**Task to carry out**. Show each line in the items below that contains the word "perform", copied in full.

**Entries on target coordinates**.

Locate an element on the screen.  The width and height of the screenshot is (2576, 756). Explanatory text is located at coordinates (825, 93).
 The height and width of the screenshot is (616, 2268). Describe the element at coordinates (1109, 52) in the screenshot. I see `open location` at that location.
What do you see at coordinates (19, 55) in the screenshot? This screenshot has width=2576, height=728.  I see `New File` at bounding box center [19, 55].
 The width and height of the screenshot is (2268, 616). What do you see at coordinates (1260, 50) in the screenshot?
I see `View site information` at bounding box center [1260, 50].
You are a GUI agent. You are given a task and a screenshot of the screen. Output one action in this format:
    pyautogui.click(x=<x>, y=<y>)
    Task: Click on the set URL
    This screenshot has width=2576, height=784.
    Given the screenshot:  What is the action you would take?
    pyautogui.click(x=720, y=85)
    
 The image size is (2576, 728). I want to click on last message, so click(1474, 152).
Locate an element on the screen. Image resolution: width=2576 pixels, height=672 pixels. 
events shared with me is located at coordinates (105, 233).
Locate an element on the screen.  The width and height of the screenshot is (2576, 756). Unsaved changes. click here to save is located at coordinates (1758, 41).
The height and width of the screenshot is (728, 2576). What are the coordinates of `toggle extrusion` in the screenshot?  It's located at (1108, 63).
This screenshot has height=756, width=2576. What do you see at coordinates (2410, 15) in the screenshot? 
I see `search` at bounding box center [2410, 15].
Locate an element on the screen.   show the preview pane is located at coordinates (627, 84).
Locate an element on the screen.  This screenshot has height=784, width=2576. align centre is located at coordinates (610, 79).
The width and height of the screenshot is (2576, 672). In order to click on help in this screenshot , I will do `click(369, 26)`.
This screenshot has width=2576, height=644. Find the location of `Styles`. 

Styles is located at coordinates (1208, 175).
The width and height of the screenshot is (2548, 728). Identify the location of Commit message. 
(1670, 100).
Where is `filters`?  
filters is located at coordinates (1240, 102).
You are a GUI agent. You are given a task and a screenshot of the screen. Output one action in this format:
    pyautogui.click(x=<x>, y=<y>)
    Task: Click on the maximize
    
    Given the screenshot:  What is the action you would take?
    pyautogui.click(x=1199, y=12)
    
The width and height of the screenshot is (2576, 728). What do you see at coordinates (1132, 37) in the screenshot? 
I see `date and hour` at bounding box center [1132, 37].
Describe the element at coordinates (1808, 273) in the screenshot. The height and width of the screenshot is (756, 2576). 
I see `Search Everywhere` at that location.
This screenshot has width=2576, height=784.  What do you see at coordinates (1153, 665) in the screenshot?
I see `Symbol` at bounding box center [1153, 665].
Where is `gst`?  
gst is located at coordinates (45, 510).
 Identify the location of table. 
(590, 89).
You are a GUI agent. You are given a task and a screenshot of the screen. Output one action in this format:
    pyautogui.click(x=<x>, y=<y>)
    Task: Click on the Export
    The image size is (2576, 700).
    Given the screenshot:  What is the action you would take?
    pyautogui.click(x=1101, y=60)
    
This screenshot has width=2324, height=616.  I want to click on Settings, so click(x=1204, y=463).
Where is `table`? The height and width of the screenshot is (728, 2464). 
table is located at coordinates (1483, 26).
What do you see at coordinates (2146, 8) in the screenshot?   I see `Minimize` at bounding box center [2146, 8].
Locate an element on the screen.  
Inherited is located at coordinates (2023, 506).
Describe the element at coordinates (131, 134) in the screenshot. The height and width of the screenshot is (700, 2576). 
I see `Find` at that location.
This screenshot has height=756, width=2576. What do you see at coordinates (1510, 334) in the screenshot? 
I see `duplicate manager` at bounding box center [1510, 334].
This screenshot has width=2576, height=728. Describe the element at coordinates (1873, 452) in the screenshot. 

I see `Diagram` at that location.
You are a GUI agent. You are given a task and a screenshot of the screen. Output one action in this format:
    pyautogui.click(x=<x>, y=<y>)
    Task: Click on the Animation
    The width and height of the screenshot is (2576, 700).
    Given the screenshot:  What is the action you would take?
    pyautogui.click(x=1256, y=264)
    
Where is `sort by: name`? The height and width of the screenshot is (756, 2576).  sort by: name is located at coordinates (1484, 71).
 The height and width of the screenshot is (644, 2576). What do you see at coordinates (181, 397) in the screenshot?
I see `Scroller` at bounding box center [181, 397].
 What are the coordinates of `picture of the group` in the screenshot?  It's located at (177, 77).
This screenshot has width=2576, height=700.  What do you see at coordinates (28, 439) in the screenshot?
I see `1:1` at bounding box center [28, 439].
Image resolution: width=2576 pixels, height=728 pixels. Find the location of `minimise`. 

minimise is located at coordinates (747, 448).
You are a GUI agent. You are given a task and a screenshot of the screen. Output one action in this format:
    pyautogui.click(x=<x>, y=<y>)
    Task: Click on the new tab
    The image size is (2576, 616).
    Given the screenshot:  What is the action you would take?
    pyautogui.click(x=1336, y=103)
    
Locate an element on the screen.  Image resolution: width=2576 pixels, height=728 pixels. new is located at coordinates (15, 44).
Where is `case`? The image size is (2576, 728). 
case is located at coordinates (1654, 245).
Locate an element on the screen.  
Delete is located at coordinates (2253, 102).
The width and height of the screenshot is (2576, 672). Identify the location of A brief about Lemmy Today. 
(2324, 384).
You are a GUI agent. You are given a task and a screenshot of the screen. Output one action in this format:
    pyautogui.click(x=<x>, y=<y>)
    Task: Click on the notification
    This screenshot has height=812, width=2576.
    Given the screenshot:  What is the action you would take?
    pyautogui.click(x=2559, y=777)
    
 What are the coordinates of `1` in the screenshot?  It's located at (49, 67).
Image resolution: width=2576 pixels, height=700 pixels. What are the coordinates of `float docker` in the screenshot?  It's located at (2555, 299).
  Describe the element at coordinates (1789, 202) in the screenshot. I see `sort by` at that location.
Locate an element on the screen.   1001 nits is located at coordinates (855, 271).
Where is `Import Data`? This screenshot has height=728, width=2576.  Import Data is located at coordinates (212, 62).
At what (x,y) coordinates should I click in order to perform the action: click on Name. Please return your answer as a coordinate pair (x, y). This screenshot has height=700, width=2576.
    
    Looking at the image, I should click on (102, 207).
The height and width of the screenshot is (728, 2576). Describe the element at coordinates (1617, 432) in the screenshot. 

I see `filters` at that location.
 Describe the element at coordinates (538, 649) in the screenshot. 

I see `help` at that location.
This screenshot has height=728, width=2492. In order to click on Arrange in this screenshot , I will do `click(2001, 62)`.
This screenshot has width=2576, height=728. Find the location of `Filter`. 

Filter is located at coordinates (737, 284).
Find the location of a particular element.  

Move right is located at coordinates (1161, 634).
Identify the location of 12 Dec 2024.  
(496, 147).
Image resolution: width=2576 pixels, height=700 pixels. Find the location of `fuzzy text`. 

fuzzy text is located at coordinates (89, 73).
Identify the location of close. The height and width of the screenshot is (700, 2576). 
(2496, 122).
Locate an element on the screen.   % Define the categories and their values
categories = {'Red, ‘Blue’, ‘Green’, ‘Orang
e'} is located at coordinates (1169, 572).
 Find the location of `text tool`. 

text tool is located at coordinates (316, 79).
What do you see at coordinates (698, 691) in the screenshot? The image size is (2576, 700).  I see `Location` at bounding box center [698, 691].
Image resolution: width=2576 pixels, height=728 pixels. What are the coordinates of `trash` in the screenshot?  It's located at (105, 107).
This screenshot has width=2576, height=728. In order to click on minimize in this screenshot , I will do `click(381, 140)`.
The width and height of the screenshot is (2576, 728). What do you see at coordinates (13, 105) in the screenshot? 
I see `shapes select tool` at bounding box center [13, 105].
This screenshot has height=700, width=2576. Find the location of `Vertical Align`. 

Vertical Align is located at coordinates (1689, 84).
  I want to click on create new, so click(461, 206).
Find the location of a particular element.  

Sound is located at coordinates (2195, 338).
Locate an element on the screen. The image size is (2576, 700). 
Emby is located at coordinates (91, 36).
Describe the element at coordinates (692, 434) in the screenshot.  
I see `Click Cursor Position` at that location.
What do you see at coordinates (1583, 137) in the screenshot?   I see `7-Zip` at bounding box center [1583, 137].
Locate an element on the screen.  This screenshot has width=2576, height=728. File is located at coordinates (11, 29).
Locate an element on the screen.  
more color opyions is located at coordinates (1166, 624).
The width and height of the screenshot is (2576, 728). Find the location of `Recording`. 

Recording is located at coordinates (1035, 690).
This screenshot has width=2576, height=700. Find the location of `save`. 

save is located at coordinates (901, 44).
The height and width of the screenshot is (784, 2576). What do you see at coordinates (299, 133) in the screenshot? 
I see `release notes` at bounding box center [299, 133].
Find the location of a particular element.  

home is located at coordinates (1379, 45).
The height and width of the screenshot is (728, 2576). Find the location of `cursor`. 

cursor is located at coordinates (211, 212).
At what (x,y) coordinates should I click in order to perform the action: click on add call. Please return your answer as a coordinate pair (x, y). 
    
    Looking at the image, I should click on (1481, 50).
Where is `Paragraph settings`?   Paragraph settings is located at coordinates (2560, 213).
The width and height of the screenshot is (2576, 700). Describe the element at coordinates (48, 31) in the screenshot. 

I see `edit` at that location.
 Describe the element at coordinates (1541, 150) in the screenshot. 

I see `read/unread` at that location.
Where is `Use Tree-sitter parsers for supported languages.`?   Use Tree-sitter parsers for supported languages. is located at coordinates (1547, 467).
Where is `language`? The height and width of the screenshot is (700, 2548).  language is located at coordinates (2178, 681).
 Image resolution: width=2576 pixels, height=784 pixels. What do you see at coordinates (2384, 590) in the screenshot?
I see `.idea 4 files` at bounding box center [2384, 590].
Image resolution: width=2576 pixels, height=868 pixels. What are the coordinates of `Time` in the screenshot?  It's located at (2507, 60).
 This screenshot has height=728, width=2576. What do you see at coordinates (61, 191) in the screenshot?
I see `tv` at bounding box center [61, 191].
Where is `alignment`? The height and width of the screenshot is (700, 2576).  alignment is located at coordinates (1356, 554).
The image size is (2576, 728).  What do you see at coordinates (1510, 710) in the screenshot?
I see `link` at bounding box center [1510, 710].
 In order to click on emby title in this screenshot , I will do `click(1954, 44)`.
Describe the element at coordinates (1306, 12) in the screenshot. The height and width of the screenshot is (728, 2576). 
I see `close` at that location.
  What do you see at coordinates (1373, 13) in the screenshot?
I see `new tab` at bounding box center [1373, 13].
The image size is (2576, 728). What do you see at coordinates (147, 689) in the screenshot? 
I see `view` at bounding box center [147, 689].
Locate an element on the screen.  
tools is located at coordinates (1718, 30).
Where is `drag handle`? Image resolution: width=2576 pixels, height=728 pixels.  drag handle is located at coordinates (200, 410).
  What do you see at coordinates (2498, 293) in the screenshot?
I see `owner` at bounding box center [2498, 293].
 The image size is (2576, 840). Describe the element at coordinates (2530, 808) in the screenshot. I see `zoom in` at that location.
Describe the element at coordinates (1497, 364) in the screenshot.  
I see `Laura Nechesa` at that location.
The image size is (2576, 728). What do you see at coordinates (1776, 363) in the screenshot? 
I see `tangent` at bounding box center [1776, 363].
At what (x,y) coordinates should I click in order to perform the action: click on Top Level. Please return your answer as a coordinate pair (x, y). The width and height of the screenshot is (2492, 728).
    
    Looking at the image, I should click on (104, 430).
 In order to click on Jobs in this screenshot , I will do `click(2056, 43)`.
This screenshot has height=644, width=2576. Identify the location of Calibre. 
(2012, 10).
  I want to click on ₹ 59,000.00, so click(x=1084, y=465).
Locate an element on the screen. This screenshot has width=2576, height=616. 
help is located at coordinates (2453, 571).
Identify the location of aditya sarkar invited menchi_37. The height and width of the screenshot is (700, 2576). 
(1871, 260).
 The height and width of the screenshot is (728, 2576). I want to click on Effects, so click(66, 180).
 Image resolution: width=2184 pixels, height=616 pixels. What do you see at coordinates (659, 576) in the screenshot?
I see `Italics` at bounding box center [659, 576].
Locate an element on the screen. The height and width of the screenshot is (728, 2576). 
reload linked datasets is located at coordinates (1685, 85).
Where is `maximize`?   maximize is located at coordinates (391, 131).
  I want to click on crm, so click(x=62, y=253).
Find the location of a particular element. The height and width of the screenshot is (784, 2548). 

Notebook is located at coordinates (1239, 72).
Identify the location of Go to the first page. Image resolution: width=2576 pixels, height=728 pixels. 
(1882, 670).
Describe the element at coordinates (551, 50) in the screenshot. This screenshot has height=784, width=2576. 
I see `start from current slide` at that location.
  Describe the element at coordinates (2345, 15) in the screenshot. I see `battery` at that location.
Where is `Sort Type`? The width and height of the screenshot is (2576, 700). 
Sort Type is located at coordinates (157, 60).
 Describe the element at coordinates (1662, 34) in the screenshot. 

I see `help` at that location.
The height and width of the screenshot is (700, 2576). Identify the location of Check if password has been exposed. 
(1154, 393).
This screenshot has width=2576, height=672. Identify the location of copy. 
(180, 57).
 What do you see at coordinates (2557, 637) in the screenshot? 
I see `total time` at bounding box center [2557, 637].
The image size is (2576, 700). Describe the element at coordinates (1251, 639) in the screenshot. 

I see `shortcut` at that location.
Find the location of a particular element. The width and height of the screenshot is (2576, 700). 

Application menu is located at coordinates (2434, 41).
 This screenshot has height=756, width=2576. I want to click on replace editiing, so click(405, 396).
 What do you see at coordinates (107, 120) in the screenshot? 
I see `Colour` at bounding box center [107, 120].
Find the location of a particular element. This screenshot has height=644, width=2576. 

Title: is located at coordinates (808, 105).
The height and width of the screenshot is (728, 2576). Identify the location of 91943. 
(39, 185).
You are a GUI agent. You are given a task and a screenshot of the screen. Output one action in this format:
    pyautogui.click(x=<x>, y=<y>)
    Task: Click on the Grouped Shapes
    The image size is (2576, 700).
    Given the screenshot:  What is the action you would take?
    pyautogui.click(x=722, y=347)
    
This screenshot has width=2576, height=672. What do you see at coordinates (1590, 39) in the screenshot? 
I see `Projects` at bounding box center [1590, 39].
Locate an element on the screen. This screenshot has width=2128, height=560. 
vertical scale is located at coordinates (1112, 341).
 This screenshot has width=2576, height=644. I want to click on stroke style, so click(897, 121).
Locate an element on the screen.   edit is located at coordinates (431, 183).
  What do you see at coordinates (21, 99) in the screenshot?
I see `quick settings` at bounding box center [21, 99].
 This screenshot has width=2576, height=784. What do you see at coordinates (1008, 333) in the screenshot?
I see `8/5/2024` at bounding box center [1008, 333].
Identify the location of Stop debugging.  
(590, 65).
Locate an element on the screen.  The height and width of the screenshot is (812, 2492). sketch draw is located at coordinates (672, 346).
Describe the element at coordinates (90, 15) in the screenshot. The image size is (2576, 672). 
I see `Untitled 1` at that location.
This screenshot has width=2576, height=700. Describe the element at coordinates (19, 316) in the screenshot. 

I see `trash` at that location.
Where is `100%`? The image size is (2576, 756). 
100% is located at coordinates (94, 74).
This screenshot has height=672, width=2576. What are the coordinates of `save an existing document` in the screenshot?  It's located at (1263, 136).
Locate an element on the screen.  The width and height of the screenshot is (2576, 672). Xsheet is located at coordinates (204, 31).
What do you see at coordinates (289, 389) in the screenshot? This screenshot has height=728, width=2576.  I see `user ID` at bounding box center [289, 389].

**Solution below**.
At what (x,y) coordinates should I click in order to perform the action: click on Name. Please return your answer as a coordinate pair (x, y). This screenshot has height=700, width=2576.
At what (x,y) coordinates should I click in order to perform the action: click on add call. Please return your answer as a coordinate pair (x, y). 
At what (x,y) coordinates should I click in order to perform the action: click on Top Level. Please return your answer as a coordinate pair (x, y). The width and height of the screenshot is (2492, 728).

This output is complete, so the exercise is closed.